### Directive
Copy the rows below, putting "desktop automation agent" wherever "computer-use agent" occurs and changing nothing else.
•••
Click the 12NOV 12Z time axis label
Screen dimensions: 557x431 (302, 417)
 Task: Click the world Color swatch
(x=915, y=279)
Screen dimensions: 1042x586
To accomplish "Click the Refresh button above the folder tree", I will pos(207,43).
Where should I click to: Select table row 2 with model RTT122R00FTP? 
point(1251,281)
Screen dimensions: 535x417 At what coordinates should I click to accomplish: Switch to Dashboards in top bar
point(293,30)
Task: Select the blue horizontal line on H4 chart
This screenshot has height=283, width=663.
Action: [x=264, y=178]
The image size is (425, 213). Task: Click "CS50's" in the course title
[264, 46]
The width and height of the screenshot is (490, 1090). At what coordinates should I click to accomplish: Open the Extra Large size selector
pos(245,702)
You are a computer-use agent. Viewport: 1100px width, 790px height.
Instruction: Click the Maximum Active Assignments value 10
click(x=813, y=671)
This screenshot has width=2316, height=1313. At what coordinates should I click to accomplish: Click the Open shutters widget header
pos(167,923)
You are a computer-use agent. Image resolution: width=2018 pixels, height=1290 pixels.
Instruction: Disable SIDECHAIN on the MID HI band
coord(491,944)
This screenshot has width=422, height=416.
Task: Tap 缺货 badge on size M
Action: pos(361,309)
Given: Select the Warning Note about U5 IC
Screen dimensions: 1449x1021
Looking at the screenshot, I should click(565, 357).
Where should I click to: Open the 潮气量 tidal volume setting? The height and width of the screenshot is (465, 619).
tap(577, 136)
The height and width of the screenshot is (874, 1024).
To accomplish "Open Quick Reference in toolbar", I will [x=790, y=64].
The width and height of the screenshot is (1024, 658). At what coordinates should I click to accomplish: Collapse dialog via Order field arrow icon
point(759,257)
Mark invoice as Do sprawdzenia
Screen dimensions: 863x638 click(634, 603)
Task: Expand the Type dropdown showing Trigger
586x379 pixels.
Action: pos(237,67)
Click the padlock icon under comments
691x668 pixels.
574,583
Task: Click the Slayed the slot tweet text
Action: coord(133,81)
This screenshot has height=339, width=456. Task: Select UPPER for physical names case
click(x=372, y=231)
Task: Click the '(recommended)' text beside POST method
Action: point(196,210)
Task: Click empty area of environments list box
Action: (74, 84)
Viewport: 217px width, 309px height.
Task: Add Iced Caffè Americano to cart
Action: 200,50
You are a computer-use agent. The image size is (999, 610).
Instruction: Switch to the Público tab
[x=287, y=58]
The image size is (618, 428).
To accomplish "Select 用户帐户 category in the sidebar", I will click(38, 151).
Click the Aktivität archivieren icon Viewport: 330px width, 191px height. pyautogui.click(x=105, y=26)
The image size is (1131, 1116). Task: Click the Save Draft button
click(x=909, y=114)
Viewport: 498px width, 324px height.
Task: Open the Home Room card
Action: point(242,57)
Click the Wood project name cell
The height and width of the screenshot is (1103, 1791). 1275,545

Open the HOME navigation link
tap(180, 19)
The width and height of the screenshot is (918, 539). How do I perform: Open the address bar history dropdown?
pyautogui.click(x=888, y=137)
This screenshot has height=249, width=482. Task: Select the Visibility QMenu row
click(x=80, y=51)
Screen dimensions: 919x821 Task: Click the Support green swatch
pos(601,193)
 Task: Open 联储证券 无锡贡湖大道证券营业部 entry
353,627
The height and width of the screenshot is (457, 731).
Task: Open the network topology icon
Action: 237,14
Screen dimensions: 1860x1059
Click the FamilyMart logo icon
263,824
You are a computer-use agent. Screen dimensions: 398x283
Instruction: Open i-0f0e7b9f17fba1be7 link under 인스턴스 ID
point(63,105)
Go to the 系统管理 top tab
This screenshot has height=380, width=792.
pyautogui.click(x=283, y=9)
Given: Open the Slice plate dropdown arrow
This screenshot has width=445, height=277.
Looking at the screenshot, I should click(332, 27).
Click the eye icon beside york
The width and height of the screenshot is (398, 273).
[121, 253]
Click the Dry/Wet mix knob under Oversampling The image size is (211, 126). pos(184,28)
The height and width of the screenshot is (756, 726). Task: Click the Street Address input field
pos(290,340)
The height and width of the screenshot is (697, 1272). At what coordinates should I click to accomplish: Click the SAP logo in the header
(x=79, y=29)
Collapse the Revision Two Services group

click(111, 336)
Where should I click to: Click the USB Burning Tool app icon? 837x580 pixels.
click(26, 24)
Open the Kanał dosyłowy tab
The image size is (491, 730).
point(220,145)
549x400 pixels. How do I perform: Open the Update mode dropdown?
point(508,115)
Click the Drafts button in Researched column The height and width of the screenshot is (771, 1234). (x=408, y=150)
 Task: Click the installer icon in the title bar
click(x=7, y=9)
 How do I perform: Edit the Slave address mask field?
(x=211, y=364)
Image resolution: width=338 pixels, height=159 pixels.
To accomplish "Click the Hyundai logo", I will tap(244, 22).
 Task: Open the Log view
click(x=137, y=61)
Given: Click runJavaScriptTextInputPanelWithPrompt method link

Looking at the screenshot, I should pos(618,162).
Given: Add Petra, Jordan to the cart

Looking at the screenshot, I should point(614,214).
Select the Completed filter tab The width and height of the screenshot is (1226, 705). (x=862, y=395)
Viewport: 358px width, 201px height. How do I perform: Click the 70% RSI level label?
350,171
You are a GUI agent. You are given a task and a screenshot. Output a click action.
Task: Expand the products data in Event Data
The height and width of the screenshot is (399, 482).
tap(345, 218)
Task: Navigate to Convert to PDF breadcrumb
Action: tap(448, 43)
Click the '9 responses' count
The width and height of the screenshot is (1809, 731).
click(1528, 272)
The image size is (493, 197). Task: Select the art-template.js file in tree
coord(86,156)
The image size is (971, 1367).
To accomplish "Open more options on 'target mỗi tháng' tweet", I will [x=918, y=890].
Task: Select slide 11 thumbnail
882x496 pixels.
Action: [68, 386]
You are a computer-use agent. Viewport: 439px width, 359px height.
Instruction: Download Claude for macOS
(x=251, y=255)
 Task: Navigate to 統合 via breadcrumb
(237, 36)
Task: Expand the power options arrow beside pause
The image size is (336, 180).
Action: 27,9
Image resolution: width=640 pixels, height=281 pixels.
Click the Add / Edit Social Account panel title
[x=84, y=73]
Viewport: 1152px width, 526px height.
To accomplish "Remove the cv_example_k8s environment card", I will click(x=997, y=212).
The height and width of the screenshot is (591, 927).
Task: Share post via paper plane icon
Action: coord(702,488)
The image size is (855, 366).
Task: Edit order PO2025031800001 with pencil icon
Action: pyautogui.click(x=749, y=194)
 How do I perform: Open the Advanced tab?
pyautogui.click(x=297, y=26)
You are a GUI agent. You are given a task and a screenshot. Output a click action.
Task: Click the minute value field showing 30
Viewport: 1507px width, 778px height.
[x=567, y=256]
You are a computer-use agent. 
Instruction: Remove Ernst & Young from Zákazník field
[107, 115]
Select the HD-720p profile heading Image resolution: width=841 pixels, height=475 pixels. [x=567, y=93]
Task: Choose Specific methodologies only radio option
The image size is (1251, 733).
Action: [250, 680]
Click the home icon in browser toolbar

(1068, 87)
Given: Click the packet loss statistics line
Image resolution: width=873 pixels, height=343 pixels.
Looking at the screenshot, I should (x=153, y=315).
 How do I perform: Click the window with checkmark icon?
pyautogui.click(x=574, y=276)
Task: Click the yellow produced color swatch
•••
### Output of the exercise
Click the 12NOV 12Z time axis label
Screen dimensions: 557x431 (302, 417)
 Task: Click the world Color swatch
(x=915, y=279)
Screen dimensions: 1042x586
To accomplish "Click the Refresh button above the folder tree", I will pos(207,43).
Where should I click to: Select table row 2 with model RTT122R00FTP? 
point(1251,281)
Screen dimensions: 535x417 At what coordinates should I click to accomplish: Switch to Dashboards in top bar
point(293,30)
Task: Select the blue horizontal line on H4 chart
This screenshot has height=283, width=663.
Action: [x=264, y=178]
The image size is (425, 213). Task: Click "CS50's" in the course title
[264, 46]
The width and height of the screenshot is (490, 1090). At what coordinates should I click to accomplish: Open the Extra Large size selector
pos(245,702)
You are a desktop automation agent. Viewport: 1100px width, 790px height.
Instruction: Click the Maximum Active Assignments value 10
click(x=813, y=671)
This screenshot has width=2316, height=1313. At what coordinates should I click to accomplish: Click the Open shutters widget header
pos(167,923)
You are a desktop automation agent. Image resolution: width=2018 pixels, height=1290 pixels.
Instruction: Disable SIDECHAIN on the MID HI band
coord(491,944)
This screenshot has width=422, height=416.
Task: Tap 缺货 badge on size M
Action: pos(361,309)
Given: Select the Warning Note about U5 IC
Screen dimensions: 1449x1021
Looking at the screenshot, I should click(565, 357).
Where should I click to: Open the 潮气量 tidal volume setting? The height and width of the screenshot is (465, 619).
tap(577, 136)
The height and width of the screenshot is (874, 1024).
To accomplish "Open Quick Reference in toolbar", I will [x=790, y=64].
The width and height of the screenshot is (1024, 658). At what coordinates should I click to accomplish: Collapse dialog via Order field arrow icon
point(759,257)
Mark invoice as Do sprawdzenia
Screen dimensions: 863x638 click(634, 603)
Task: Expand the Type dropdown showing Trigger
586x379 pixels.
Action: pos(237,67)
Click the padlock icon under comments
691x668 pixels.
574,583
Task: Click the Slayed the slot tweet text
Action: coord(133,81)
This screenshot has height=339, width=456. Task: Select UPPER for physical names case
click(x=372, y=231)
Task: Click the '(recommended)' text beside POST method
Action: point(196,210)
Task: Click empty area of environments list box
Action: (74, 84)
Viewport: 217px width, 309px height.
Task: Add Iced Caffè Americano to cart
Action: 200,50
You are a desktop automation agent. The image size is (999, 610).
Instruction: Switch to the Público tab
[x=287, y=58]
The image size is (618, 428).
To accomplish "Select 用户帐户 category in the sidebar", I will click(38, 151).
Click the Aktivität archivieren icon Viewport: 330px width, 191px height. pyautogui.click(x=105, y=26)
The image size is (1131, 1116). Task: Click the Save Draft button
click(x=909, y=114)
Viewport: 498px width, 324px height.
Task: Open the Home Room card
Action: point(242,57)
Click the Wood project name cell
The height and width of the screenshot is (1103, 1791). 1275,545

Open the HOME navigation link
tap(180, 19)
The width and height of the screenshot is (918, 539). How do I perform: Open the address bar history dropdown?
pyautogui.click(x=888, y=137)
This screenshot has height=249, width=482. Task: Select the Visibility QMenu row
click(x=80, y=51)
Screen dimensions: 919x821 Task: Click the Support green swatch
pos(601,193)
 Task: Open 联储证券 无锡贡湖大道证券营业部 entry
353,627
The height and width of the screenshot is (457, 731).
Task: Open the network topology icon
Action: 237,14
Screen dimensions: 1860x1059
Click the FamilyMart logo icon
263,824
You are a desktop automation agent. Screen dimensions: 398x283
Instruction: Open i-0f0e7b9f17fba1be7 link under 인스턴스 ID
point(63,105)
Go to the 系统管理 top tab
This screenshot has height=380, width=792.
pyautogui.click(x=283, y=9)
Given: Open the Slice plate dropdown arrow
This screenshot has width=445, height=277.
Looking at the screenshot, I should click(332, 27).
Click the eye icon beside york
The width and height of the screenshot is (398, 273).
[121, 253]
Click the Dry/Wet mix knob under Oversampling The image size is (211, 126). pos(184,28)
The height and width of the screenshot is (756, 726). Task: Click the Street Address input field
pos(290,340)
The height and width of the screenshot is (697, 1272). At what coordinates should I click to accomplish: Click the SAP logo in the header
(x=79, y=29)
Collapse the Revision Two Services group

click(111, 336)
Where should I click to: Click the USB Burning Tool app icon? 837x580 pixels.
click(26, 24)
Open the Kanał dosyłowy tab
The image size is (491, 730).
point(220,145)
549x400 pixels. How do I perform: Open the Update mode dropdown?
point(508,115)
Click the Drafts button in Researched column The height and width of the screenshot is (771, 1234). (x=408, y=150)
 Task: Click the installer icon in the title bar
click(x=7, y=9)
 How do I perform: Edit the Slave address mask field?
(x=211, y=364)
Image resolution: width=338 pixels, height=159 pixels.
To accomplish "Click the Hyundai logo", I will tap(244, 22).
 Task: Open the Log view
click(x=137, y=61)
Given: Click runJavaScriptTextInputPanelWithPrompt method link

Looking at the screenshot, I should pos(618,162).
Given: Add Petra, Jordan to the cart

Looking at the screenshot, I should point(614,214).
Select the Completed filter tab The width and height of the screenshot is (1226, 705). (x=862, y=395)
Viewport: 358px width, 201px height. How do I perform: Click the 70% RSI level label?
350,171
You are a GUI agent. You are given a task and a screenshot. Output a click action.
Task: Expand the products data in Event Data
The height and width of the screenshot is (399, 482).
tap(345, 218)
Task: Navigate to Convert to PDF breadcrumb
Action: tap(448, 43)
Click the '9 responses' count
The width and height of the screenshot is (1809, 731).
click(1528, 272)
The image size is (493, 197). Task: Select the art-template.js file in tree
coord(86,156)
The image size is (971, 1367).
To accomplish "Open more options on 'target mỗi tháng' tweet", I will [x=918, y=890].
Task: Select slide 11 thumbnail
882x496 pixels.
Action: [68, 386]
You are a desktop automation agent. Viewport: 439px width, 359px height.
Instruction: Download Claude for macOS
(x=251, y=255)
 Task: Navigate to 統合 via breadcrumb
(237, 36)
Task: Expand the power options arrow beside pause
The image size is (336, 180).
Action: 27,9
Image resolution: width=640 pixels, height=281 pixels.
Click the Add / Edit Social Account panel title
[x=84, y=73]
Viewport: 1152px width, 526px height.
To accomplish "Remove the cv_example_k8s environment card", I will click(x=997, y=212).
The height and width of the screenshot is (591, 927).
Task: Share post via paper plane icon
Action: coord(702,488)
The image size is (855, 366).
Task: Edit order PO2025031800001 with pencil icon
Action: pyautogui.click(x=749, y=194)
 How do I perform: Open the Advanced tab?
pyautogui.click(x=297, y=26)
You are a GUI agent. You are given a task and a screenshot. Output a click action.
Task: Click the minute value field showing 30
Viewport: 1507px width, 778px height.
[x=567, y=256]
You are a desktop automation agent. 
Instruction: Remove Ernst & Young from Zákazník field
[107, 115]
Select the HD-720p profile heading Image resolution: width=841 pixels, height=475 pixels. [x=567, y=93]
Task: Choose Specific methodologies only radio option
The image size is (1251, 733).
Action: [250, 680]
Click the home icon in browser toolbar

(1068, 87)
Given: Click the packet loss statistics line
Image resolution: width=873 pixels, height=343 pixels.
Looking at the screenshot, I should (x=153, y=315).
 How do I perform: Click the window with checkmark icon?
pyautogui.click(x=574, y=276)
Task: Click the yellow produced color swatch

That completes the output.